Il protocollo WebSocket, descritto nelle specifiche RFC 6455 fornisce un mezzo di scambio dati tra server e browser utilizzando una connessione persistente. I dati vengono scambiati in entrambe le direzioni come dei “pacchetti” (packets), senza la necessità di interrompere la connessione o di creare nuovi headers-HTTP per le richieste successive.
I WebSocket sono particolarmente adatti per servizi che richiedono scambi continui di dati, come ad esempio giochi online, sistemi di trading in real-time e così via.
Un semplice esempio
Per aprire una connessione websocket, dobbiamo creare un new WebSocket utilizzando nell’url il protocollo speciale ws:
let socket = new WebSocket("ws://javascript.info");
C’è anche il protocollo criptato wss://, utilizzato per i websockets HTTPS
wss://Il protocollo wss:// non solo è criptato, ma è anche più affidabile.
Questo perché i dati del ws:// non sono criptati, visibili per qualunque intermediario.
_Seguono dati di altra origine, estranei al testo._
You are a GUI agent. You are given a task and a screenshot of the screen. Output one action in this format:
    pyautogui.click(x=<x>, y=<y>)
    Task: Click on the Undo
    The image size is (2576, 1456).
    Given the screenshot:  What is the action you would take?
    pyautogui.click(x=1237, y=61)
Server proxy molto vecchi, che non riconoscono l’implementazione WebSocket, potrebbero notare i suoi headers, per così dire, “strani” e decidere di interrompere la connessione.
Invece, wss:// è una connessione over TLS (lo stesso di HTTPS che è HTTP over TLS), TLS cripta il dato prima di inviarlo e lo decripta in ricezione. Così i dati passano attraverso i proxy in maniera criptata e non potendone vedere il contenuto lo lasciano passare.
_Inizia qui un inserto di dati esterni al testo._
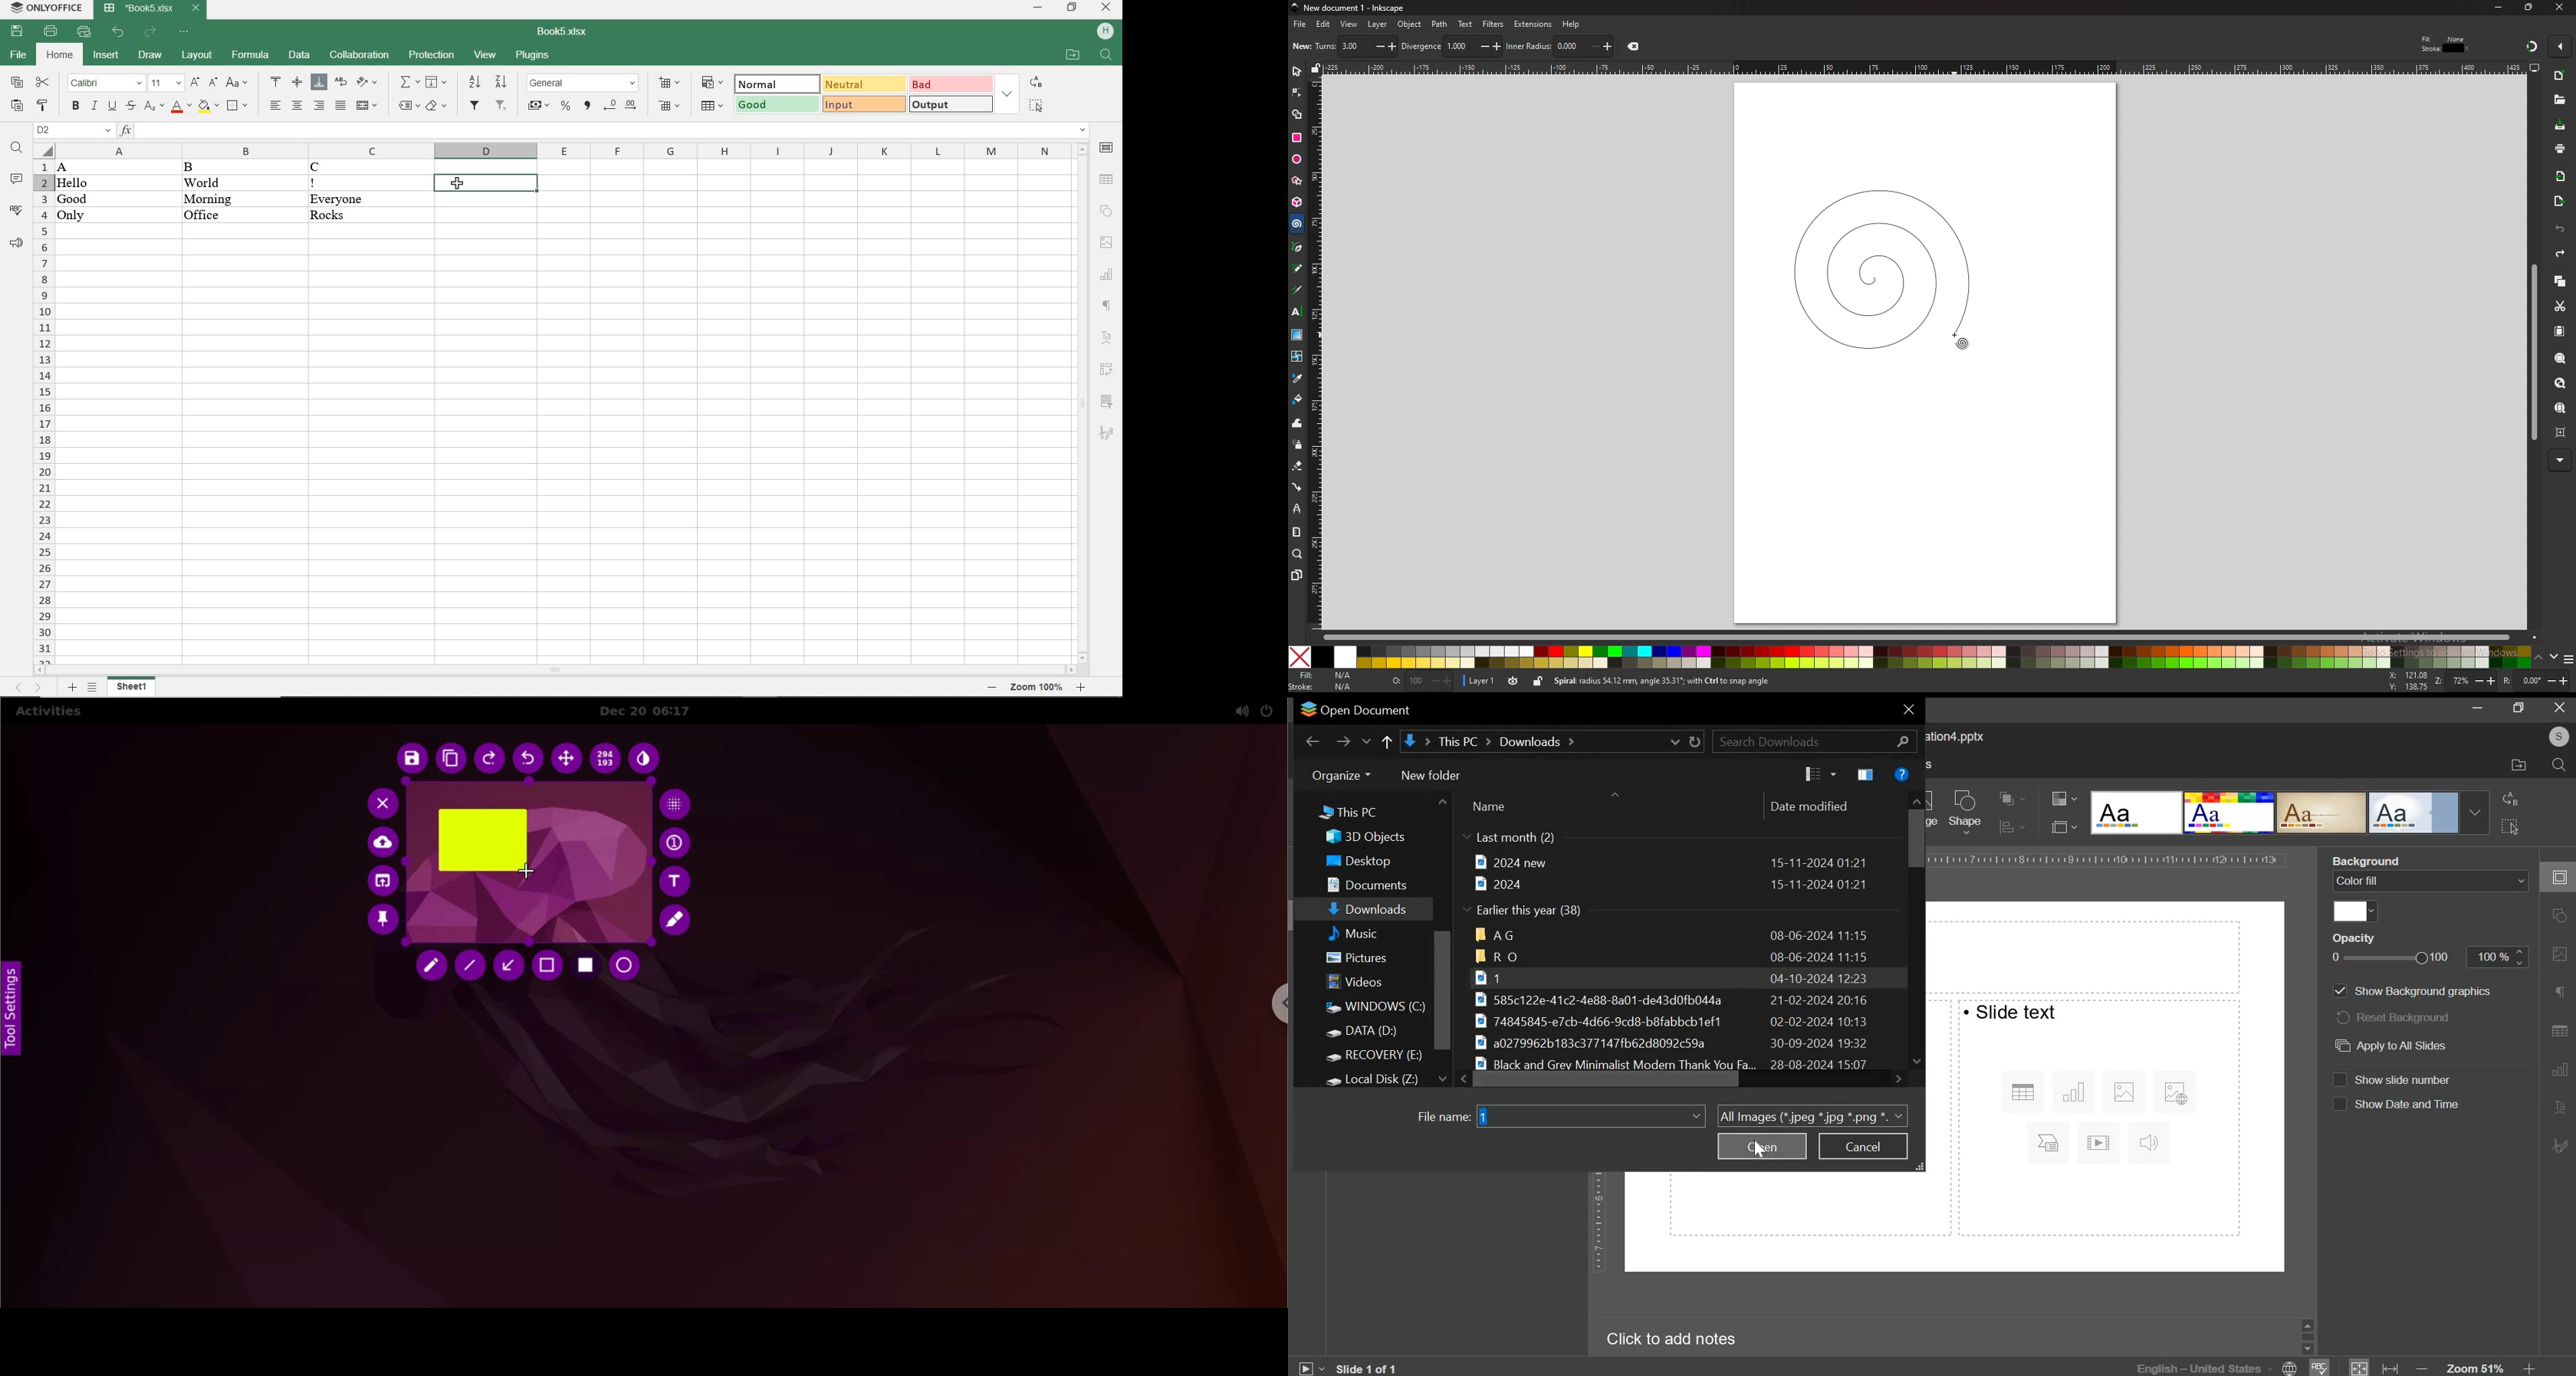 The width and height of the screenshot is (2576, 1400). I want to click on COLUMNS, so click(563, 150).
Appena creato il socket, dovremmo rimanere in ascolto su di esso per gli eventi. Ce ne sono 4:
open– connessione stabilita (established connection),message– dati ricevuti (data received),error– errore websocket (websocket error),close– connessione chiusa (connection closed).
…E nel caso volessimo inviare qualcosa al server, allora abbiamo il metodo socket.send(data) che si occupa di questo.